--- BEGIN Source passage ---

# what was your first song at your wedding?



## zxcvbnm (6 Jun 2009)

I'm single but if i was getting married i would go for "baby i love you" by the ramones.


----------



## sandrat (6 Jun 2009)

we had "i wanna grow old with you" from the wedding singer!


----------



## ninsaga (6 Jun 2009)

'My Way' by Frank Sinatra...... sorta set the tone for how things were gonna be from there on!


----------



## RMCF (6 Jun 2009)

Wanted Bruce Springsteen "If I Should Fall Behind".

Band didn't have time to learn it, so got 

Van Morrison "Have I Told You Lately".


----------



## Ash 22 (6 Jun 2009)

So long ago I can't remember! No actually when we got married there was no such thing, the band just played whatever.


----------



## S.L.F (7 Jun 2009)

ninsaga said:


> 'My Way' by Frank Sinatra...... sorta set the tone for how things were gonna be from there on!


 
I assume your bride-to-be picked the song then!

We had Lou Reed and Perfect Day


and it was too.

been hell ever since but you can't have everything I suppose...
[broken link removed]​only joking love
[broken link removed]


----------



## Kiddo (7 Jun 2009)

We had "It must be love" by Madness.


----------



## ninsaga (7 Jun 2009)

S.L.F said:


> I assume your bride-to-be picked the song then!



nah, she sang 'Stand by Your Man'


----------



## sandrat (7 Jun 2009)

forgot to say after the very short I wanna grow old with you from the wedding singer we had the band break into I believe in a thing called love by the darkness


----------



## danole (7 Jun 2009)

My Cuz & his Mrs had "Somewhere Over the Rainbow" by that Hawaiin gent (can't think of his name).......'twas lovely!


----------



## ninsaga (7 Jun 2009)

danole said:


> My Cuz & his Mrs had "Somewhere Over the Rainbow" by that Hawaiin gent (can't think of his name).......'twas lovely!



That would be Brutha Iz........... amazing voice.


----------



## burger1979 (8 Jun 2009)

Last Kiss by Pearl Jam, the band had to learn it but its not that hard a song to learn.


----------



## Caveat (8 Jun 2009)

David Bowie: _can you hear me._


----------



## triona (8 Jun 2009)

Elvis' The Wonder of You


----------



## Celtwytch (8 Jun 2009)

_Crash and Burn _by _Savage Garden._

I also managed to have a piece by _The Damned_ played during the church ceremony


----------



## gipimann (8 Jun 2009)

Ash 22 said:


> So long ago I can't remember! No actually when we got married there was no such thing, the band just played whatever.

--- END Source passage ---
--- BEGIN Provided information ---

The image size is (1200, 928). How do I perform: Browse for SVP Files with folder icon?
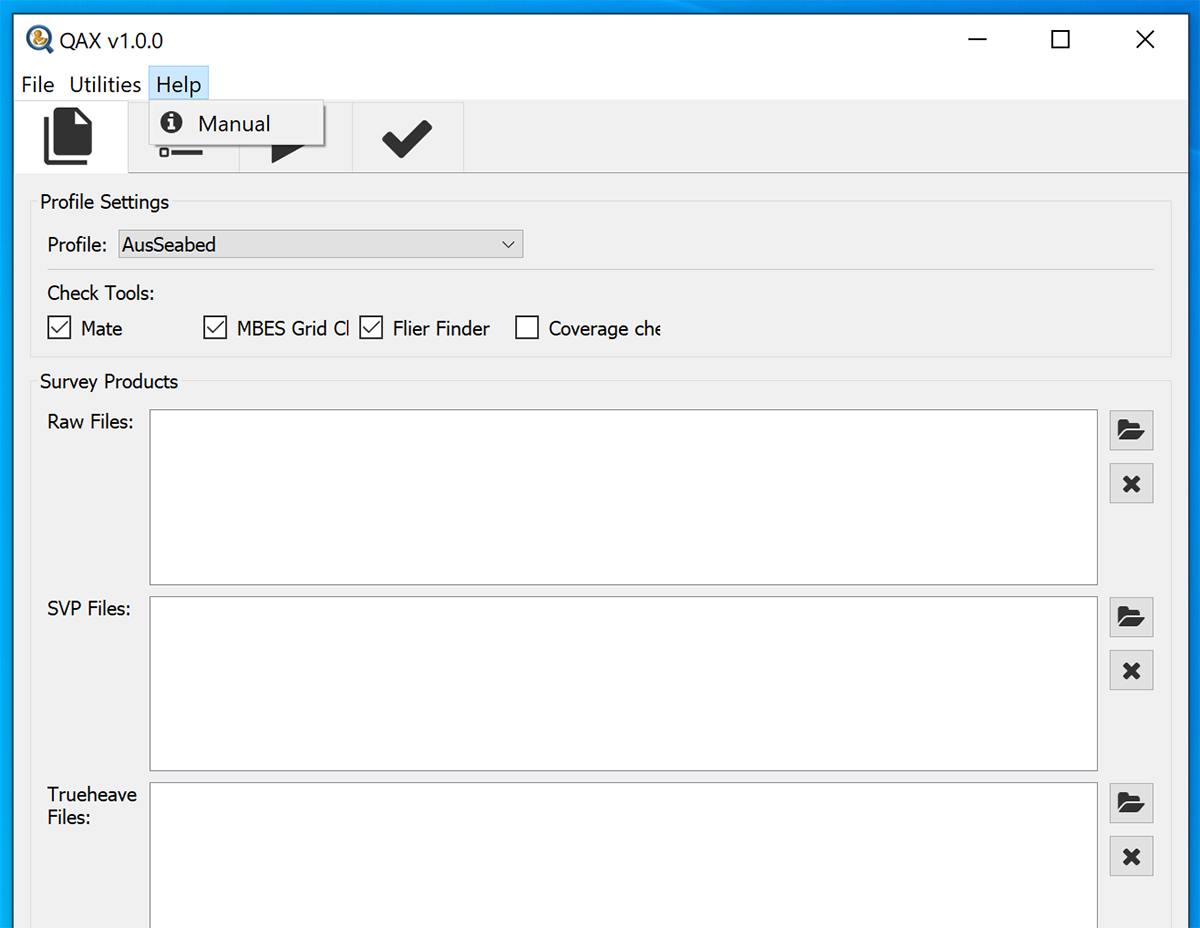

--- END Provided information ---
--- BEGIN Provided information ---

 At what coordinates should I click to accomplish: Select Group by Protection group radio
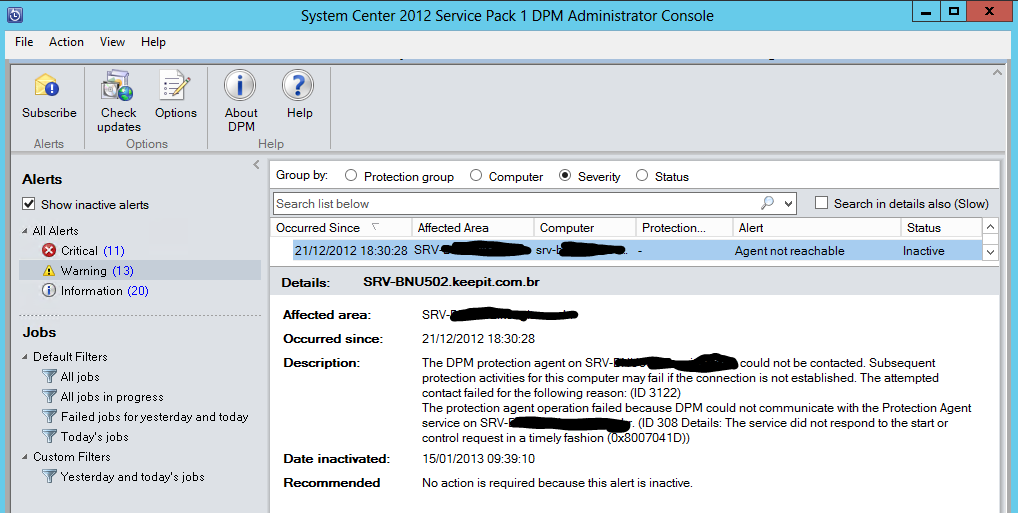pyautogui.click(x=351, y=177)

--- END Provided information ---

**Stated goal:** In the wedding song thread, swap "band" for "DJ" and write out the passage starting with "## Ash 22 (6" and going on through "S.L.F (7 Jun 2009)".

**The solution:**
## Ash 22 (6 Jun 2009)

So long ago I can't remember! No actually when we got married there was no such thing, the DJ just played whatever.


----------



## S.L.F (7 Jun 2009)